[What needs to be done] Give an exact copy of the lines of the records below, starting at the line containing "Quality and environment (211, 1891)" and running to the end.

Records provided Block Start

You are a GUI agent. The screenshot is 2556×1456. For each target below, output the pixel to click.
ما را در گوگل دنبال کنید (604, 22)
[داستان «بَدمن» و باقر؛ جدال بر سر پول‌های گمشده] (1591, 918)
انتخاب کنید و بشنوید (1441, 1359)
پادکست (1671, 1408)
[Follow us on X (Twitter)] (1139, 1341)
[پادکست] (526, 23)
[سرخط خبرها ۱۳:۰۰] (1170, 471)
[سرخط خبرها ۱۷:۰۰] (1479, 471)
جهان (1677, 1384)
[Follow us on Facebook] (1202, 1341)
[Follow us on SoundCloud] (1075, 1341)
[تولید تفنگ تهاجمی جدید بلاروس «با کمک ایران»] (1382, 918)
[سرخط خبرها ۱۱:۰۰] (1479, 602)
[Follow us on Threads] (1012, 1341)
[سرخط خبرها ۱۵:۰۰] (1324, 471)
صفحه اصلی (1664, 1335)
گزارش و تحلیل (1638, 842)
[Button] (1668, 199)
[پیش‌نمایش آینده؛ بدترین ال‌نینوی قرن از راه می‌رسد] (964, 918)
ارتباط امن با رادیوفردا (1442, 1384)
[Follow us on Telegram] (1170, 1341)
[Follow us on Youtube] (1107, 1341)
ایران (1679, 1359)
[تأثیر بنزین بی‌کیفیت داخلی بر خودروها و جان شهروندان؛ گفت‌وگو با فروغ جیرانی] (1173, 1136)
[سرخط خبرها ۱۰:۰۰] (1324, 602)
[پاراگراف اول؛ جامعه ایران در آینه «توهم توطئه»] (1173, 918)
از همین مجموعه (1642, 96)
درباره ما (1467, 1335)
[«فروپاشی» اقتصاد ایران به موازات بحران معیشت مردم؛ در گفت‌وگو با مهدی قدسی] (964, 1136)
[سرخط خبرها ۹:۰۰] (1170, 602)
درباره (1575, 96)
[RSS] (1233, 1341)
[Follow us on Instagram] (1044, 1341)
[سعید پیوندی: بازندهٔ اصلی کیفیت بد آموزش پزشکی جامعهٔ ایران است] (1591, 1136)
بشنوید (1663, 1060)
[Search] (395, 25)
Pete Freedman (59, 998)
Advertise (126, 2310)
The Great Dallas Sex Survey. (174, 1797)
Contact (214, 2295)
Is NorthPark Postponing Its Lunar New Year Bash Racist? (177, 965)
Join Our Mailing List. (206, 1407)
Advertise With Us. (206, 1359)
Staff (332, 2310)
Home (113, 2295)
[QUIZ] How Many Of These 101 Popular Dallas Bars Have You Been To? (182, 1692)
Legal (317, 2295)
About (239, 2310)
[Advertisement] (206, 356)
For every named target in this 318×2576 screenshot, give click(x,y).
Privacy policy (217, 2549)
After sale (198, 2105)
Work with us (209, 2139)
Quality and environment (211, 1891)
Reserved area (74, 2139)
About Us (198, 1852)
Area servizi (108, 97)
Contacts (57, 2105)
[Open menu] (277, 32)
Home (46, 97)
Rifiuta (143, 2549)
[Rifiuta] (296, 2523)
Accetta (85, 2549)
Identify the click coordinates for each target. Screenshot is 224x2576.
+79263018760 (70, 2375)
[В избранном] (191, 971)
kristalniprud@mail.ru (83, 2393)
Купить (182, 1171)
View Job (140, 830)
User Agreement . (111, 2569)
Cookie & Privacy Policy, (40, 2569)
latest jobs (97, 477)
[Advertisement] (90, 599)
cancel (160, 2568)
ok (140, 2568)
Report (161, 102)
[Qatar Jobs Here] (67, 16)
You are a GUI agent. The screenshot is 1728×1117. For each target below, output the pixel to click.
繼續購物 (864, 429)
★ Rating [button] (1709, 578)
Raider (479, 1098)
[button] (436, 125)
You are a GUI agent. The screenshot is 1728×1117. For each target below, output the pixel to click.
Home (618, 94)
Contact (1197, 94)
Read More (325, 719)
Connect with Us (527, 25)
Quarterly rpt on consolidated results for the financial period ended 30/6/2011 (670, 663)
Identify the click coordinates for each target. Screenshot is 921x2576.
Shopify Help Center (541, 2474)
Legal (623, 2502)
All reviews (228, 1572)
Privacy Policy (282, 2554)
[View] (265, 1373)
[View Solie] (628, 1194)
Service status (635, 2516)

Records provided Block End

[Response to this task]
Quality and environment (211, 1891)
Reserved area (74, 2139)
About Us (198, 1852)
Area servizi (108, 97)
Contacts (57, 2105)
[Open menu] (277, 32)
Home (46, 97)
Rifiuta (143, 2549)
[Rifiuta] (296, 2523)
Accetta (85, 2549)
Identify the click coordinates for each target. Screenshot is 224x2576.
+79263018760 (70, 2375)
[В избранном] (191, 971)
kristalniprud@mail.ru (83, 2393)
Купить (182, 1171)
View Job (140, 830)
User Agreement . (111, 2569)
Cookie & Privacy Policy, (40, 2569)
latest jobs (97, 477)
[Advertisement] (90, 599)
cancel (160, 2568)
ok (140, 2568)
Report (161, 102)
[Qatar Jobs Here] (67, 16)
You are a GUI agent. The screenshot is 1728×1117. For each target below, output the pixel to click.
繼續購物 (864, 429)
★ Rating [button] (1709, 578)
Raider (479, 1098)
[button] (436, 125)
You are a GUI agent. The screenshot is 1728×1117. For each target below, output the pixel to click.
Home (618, 94)
Contact (1197, 94)
Read More (325, 719)
Connect with Us (527, 25)
Quarterly rpt on consolidated results for the financial period ended 30/6/2011 (670, 663)
Identify the click coordinates for each target. Screenshot is 921x2576.
Shopify Help Center (541, 2474)
Legal (623, 2502)
All reviews (228, 1572)
Privacy Policy (282, 2554)
[View] (265, 1373)
[View Solie] (628, 1194)
Service status (635, 2516)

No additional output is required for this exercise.